In the lyrics fascism and racism are described in an ironic fashion, using the lexicon of funk music. The lyrics of the song also reference the recent election of Ronald Reagan as President of the United States. The song suffered reluctance from UK radio stations to play it and it was banned by the BBC due to concerns by Radio 1's legal department that it libelled Reagan by describing him as a "fascist god in motion". The BBC also informed Heaven 17 that the Reagan reference would need to be changed if they wished to appear on Top of the Pops. To promote the single, Virgin commissioned radio advertisements at a cost of £3,000, but these were initially banned by the Independent Broadcasting Authority (IBA) for breaching its guidelines that no advert "may show partiality regarding political, religious or industrial controversy". The band responded by recording an altered set of lyrics for it, which changed "Reagan, fascist guard" to "Stateside cowboy guard".

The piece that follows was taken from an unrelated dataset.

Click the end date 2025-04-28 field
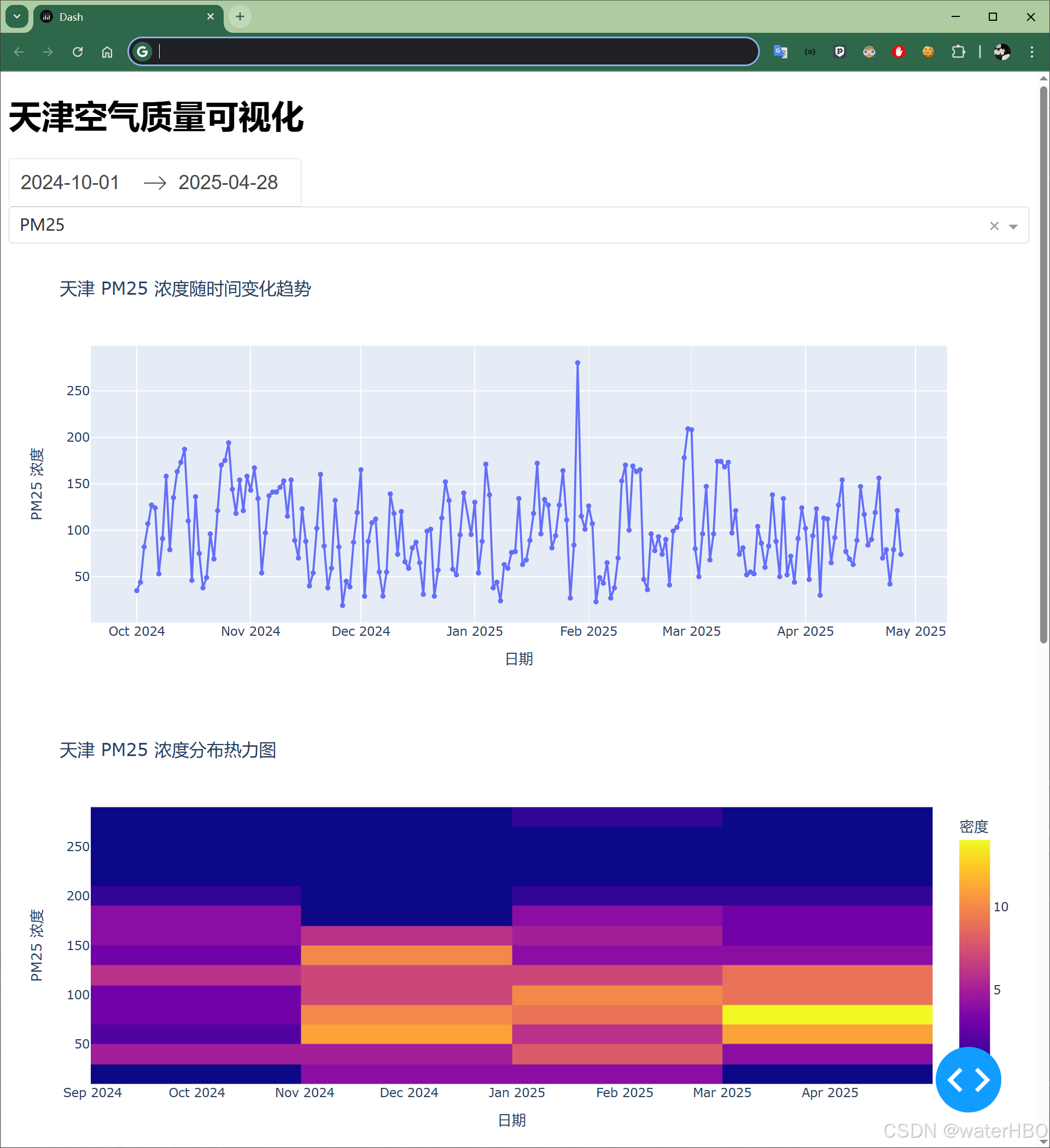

== Reception and chart performance ==
Despite the BBC ban, "(We Don't Need This) Fascist Groove Thang" reached number 45 on the UK singles chart. It debuted on that chart on 21 March 1981 and peaked one week later. The single peaked at number 72 in Australia, and was a minor dance hit in the US, reaching number 29 on the Billboard Dance Music/Club Play Singles chart in 1981. The song was ranked at number 4 among the top 10 "Tracks of the Year" for 1981 by NME.

== Personnel ==
Heaven 17
- Glenn Gregory – vocals
- Ian Craig Marsh – synthesisers
- Martyn Ware – synthesisers, Linn LM-1 and backing vocals

Additional musicians
- Josie James – vocals
- John Wilson – bass guitar, rhythm guitar

== Remix ==
A Rapino Brothers remix of "(We Don't Need This) Fascist Groove Thang" was released as a single in 1993, reaching number 40 on the UK singles chart. The remix and original version of the song were included on the compilation album Higher and Higher: The Best of Heaven 17, released in the same year.

== Cover versions ==
- Scottish post-punk band the Fire Engines covered the song for a 23 February 1981 Peel Session on BBC Radio 1.
- German dark wave project Deine Lakaien featured a cover on the 1999 CD Maxi "Into My Arms" (as "(We Don't Need This) Fascist Groove Thing").
- American indie rock band Poster Children covered the song on their 2004 EP On the Offensive.
- American synth-pop band Information Society covered the song in 2016 for their album Orders of Magnitude. It was remixed by Inertia and the Crusher for the DEF CON 24 music compilation that same year, featuring multiple voice samples of American president elect Donald Trump.
- American post-punk band 100 Flowers covered the song in 2017 for release as a digital single and released a 7" vinyl in 2019.
- American rock band LCD Soundsystem released a cover of the song on 2 November 2018, with the lyrics altered to reference Donald Trump instead of Reagan, and included it on their live album Electric Lady Sessions (2019).
- Philadelphia punk rock band the Dead Milkmen released a cover 21 August 2020 on a limited-release 7", with proceeds to benefit the charity Girls Rock Philly.